[Item coordinate data]

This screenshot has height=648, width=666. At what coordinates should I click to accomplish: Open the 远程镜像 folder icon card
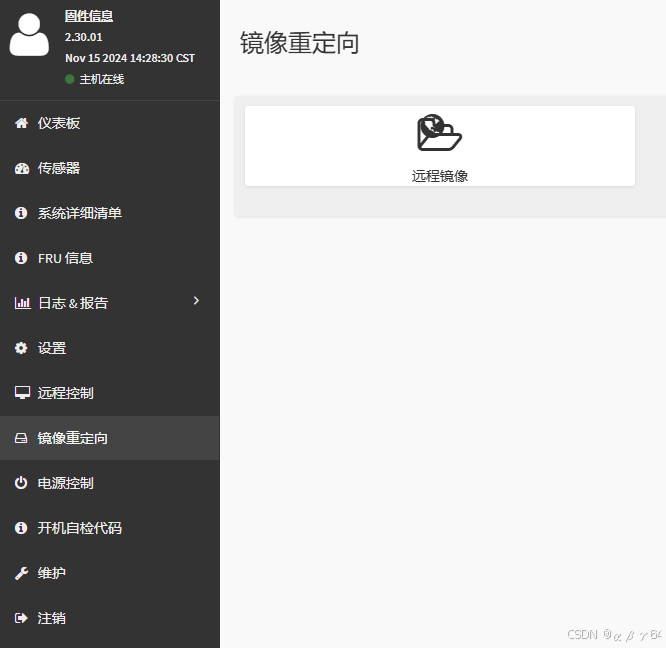coord(439,134)
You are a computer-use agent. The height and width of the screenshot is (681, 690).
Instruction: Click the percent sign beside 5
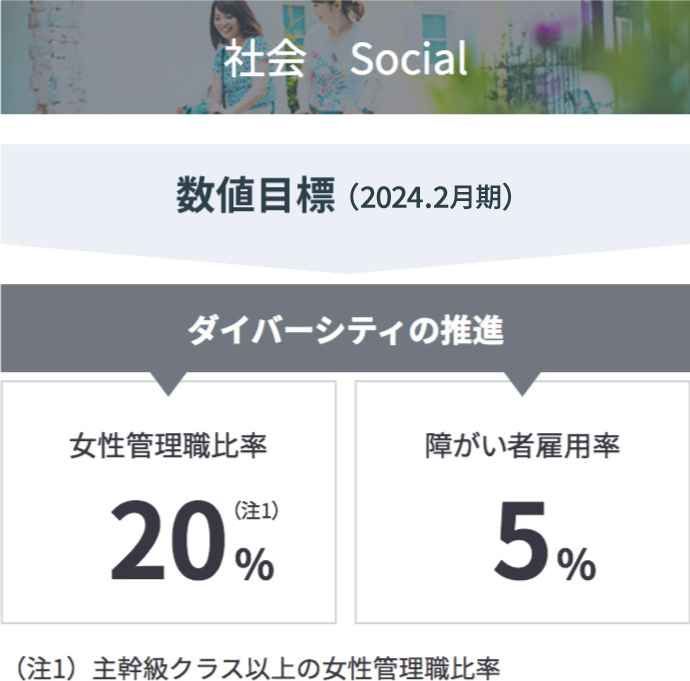click(x=577, y=564)
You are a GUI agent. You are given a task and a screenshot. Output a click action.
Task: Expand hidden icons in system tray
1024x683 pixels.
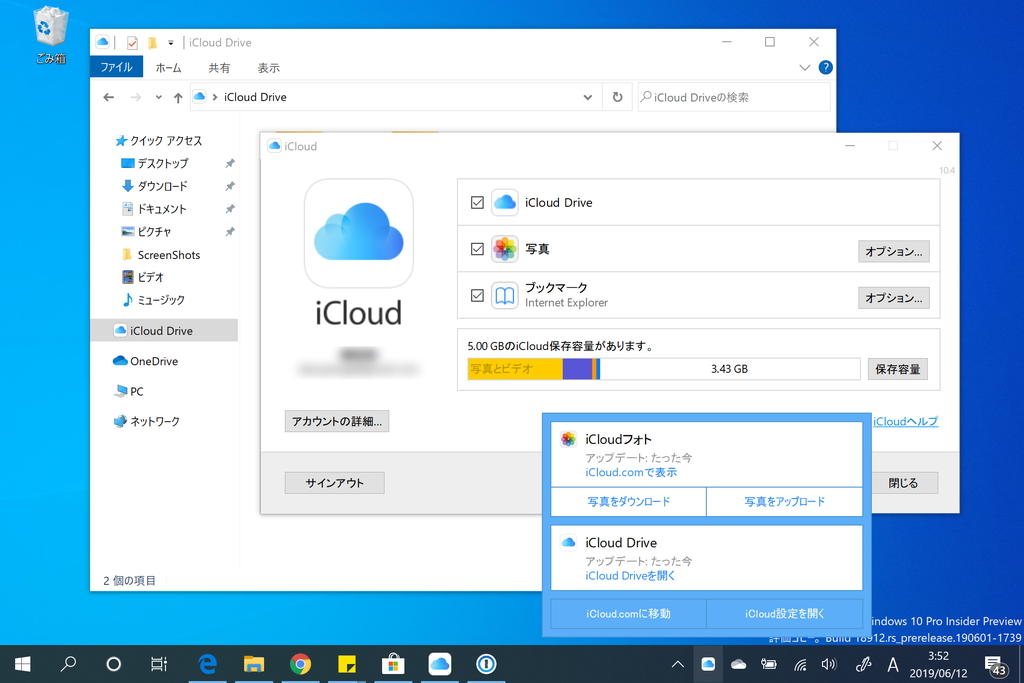click(678, 664)
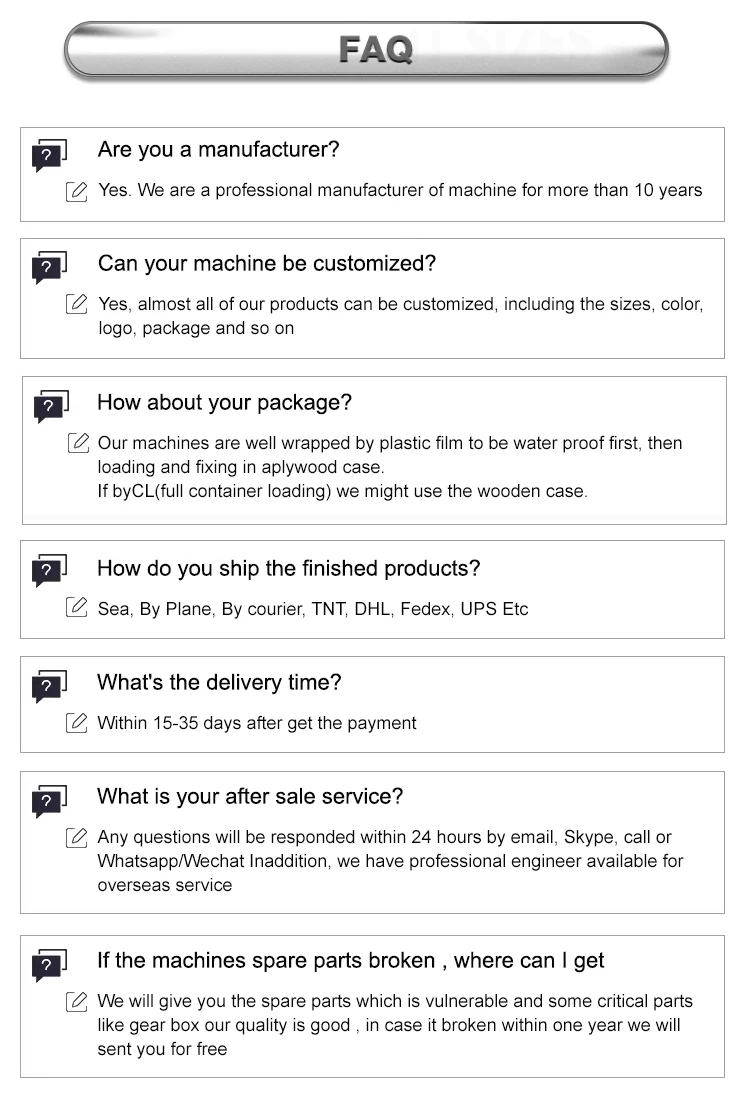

** Task to carry out **
Show each line above that contains the string "screenshot". Matching is case-sensitive.

** Exercise solution **
This screenshot has height=648, width=666. At what coordinates should I click to accomplish: Open the 远程镜像 folder icon card
You are a computer-use agent. The height and width of the screenshot is (681, 690).
You are a GUI agent. You are given a task and a screenshot. Output a click action.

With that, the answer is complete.